Go to the line that contains "Task: Show help for エンタープライズ 月間検索数取得". Restate that line and each one after it exactly, through the end of the records, without pictures.

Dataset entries
--- START ---
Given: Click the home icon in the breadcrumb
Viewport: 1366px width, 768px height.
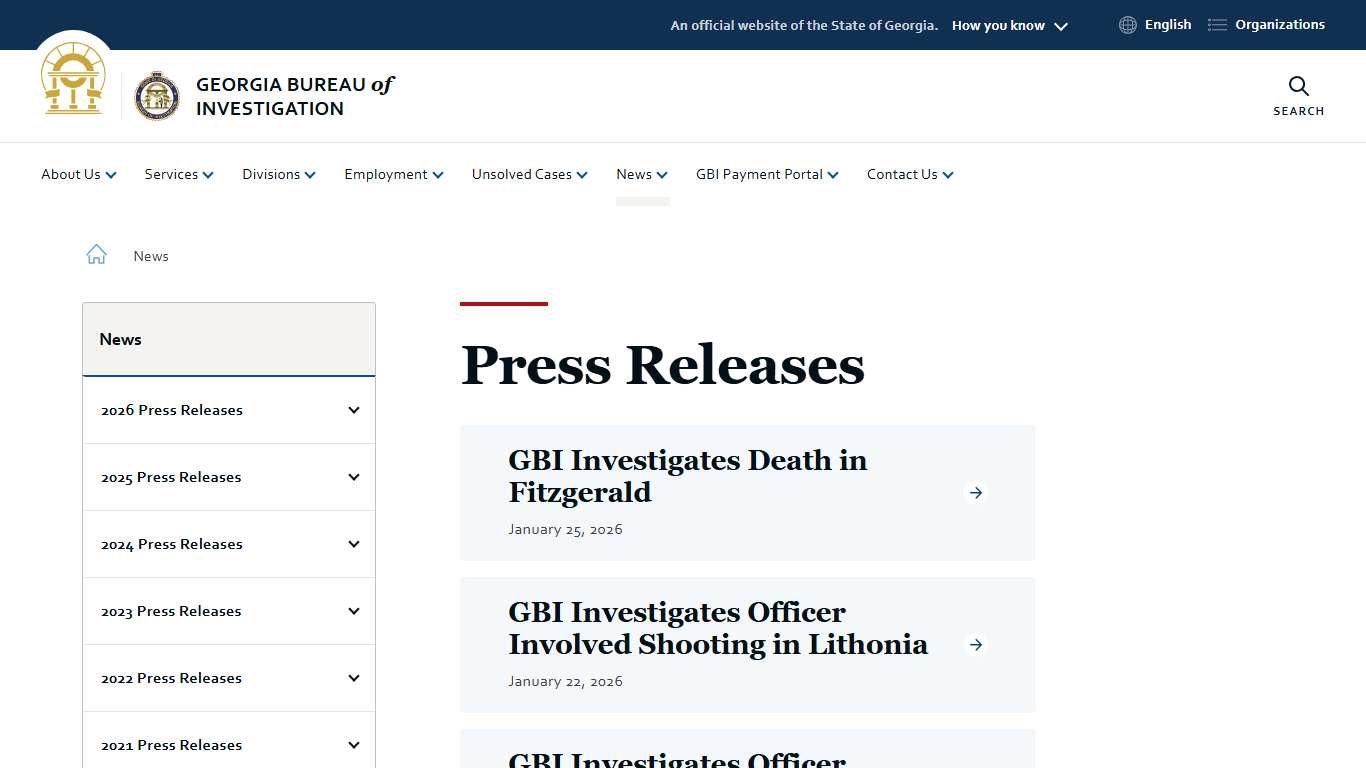Looking at the screenshot, I should [x=96, y=254].
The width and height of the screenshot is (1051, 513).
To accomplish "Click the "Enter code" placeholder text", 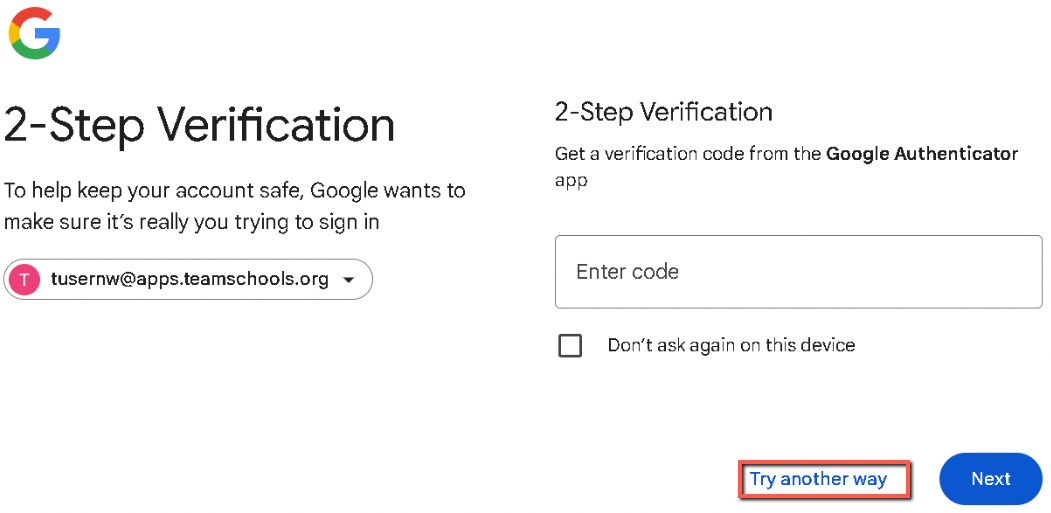I will [627, 272].
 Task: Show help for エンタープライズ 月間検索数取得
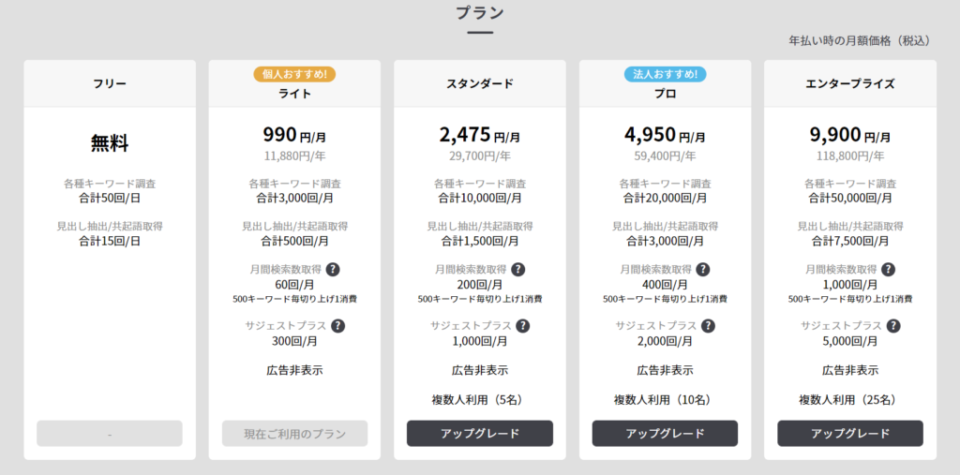pos(888,269)
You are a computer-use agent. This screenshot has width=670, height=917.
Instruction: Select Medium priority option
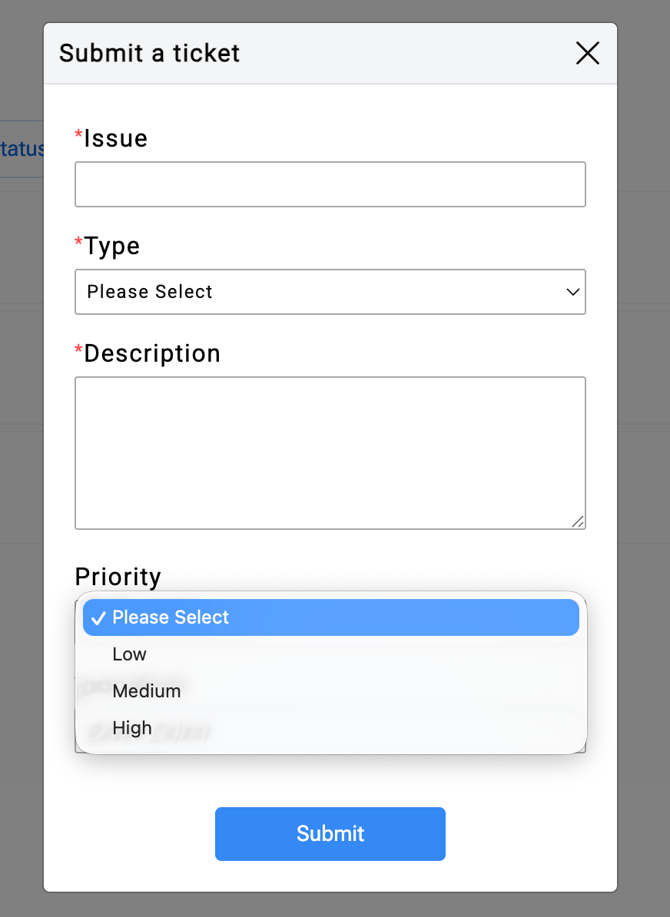(x=147, y=691)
--- END ---
* Output for this task:
 Task: Show help for エンタープライズ 月間検索数取得
pos(888,269)
You are a computer-use agent. This screenshot has width=670, height=917.
Instruction: Select Medium priority option
(x=147, y=691)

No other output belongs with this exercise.